** Begin Passage given **

Deep learning, well done.

CI PyPI Tests License: MIT Docs

GPU-accelerated neural network framework using Vulkan compute shaders. PyTorch-like API that runs on any GPU -- AMD, NVIDIA, Intel -- no CUDA dependency. 231 GLSL compute shaders compiled to SPIR-V, dispatched through a native C++ layer with automatic CPU fallback.

Alpha software (v0.6.1). APIs may change between minor versions.


Why Grilly?

  • Any GPU: Vulkan runs on AMD, NVIDIA, Intel, and Apple (via MoltenVK). No CUDA lock-in.
  • PyTorch-like API: nn.Module, F.relu, AdamW -- familiar patterns, new backend.
  • Always works: Pure-Python numpy fallback if no GPU is available. Same code, same results.
  • Research-ready: Spiking neural networks, Vector Symbolic Architectures, Mixture of Experts, cognitive controllers, temporal reasoning -- all GPU-accelerated.
  • Lightweight: Core dependency is numpy only. Optional extras for torch, HuggingFace, ONNX.

Installation

Option 1: Python-only (no GPU acceleration)

pip install grilly

Works immediately with numpy. No GPU, no Vulkan SDK, no C++ compiler needed.

Option 2: With Vulkan GPU acceleration

Linux / Google Colab (one-liner)

# Full build (~30 min — includes validation layers, all SDK tools)
curl -sSL https://raw.githubusercontent.com/Grillcheese-AI/grilly/main/scripts/install.sh | bash

# Fast build (~5 min — shaderc + loader only, recommended for Colab/CI)

** End Passage given **
** Begin Source excerpt **

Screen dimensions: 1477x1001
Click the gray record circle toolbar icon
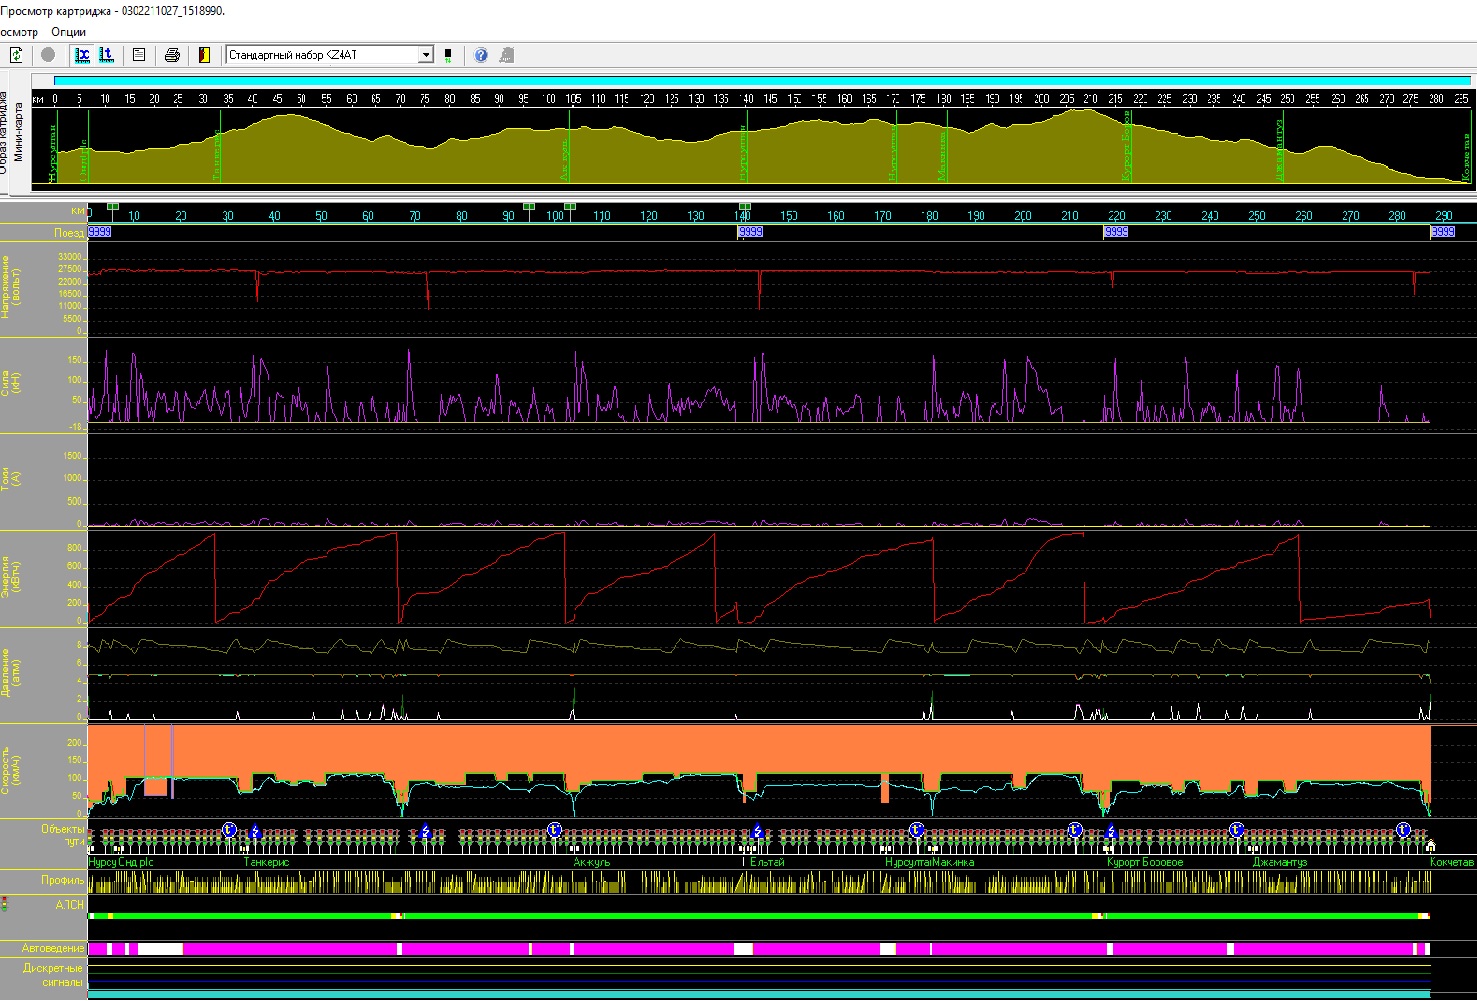coord(48,55)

** End Source excerpt **

» Directives:
[1] Translate this sentence from the passage on Grilly into Spanish: "APIs may change between minor versions."
[2] According to the passage on Grilly, how many GLSL compute shaders does the framework contain?
[3] List every research-oriented capability that the passage on Grilly describes as GPU-accelerated under "Research-ready."

» Solutions:
[1] Las API pueden cambiar entre versiones menores.

[2] 231

[3]
- Spiking neural networks
- Vector Symbolic Architectures
- Mixture of Experts
- Cognitive controllers
- Temporal reasoning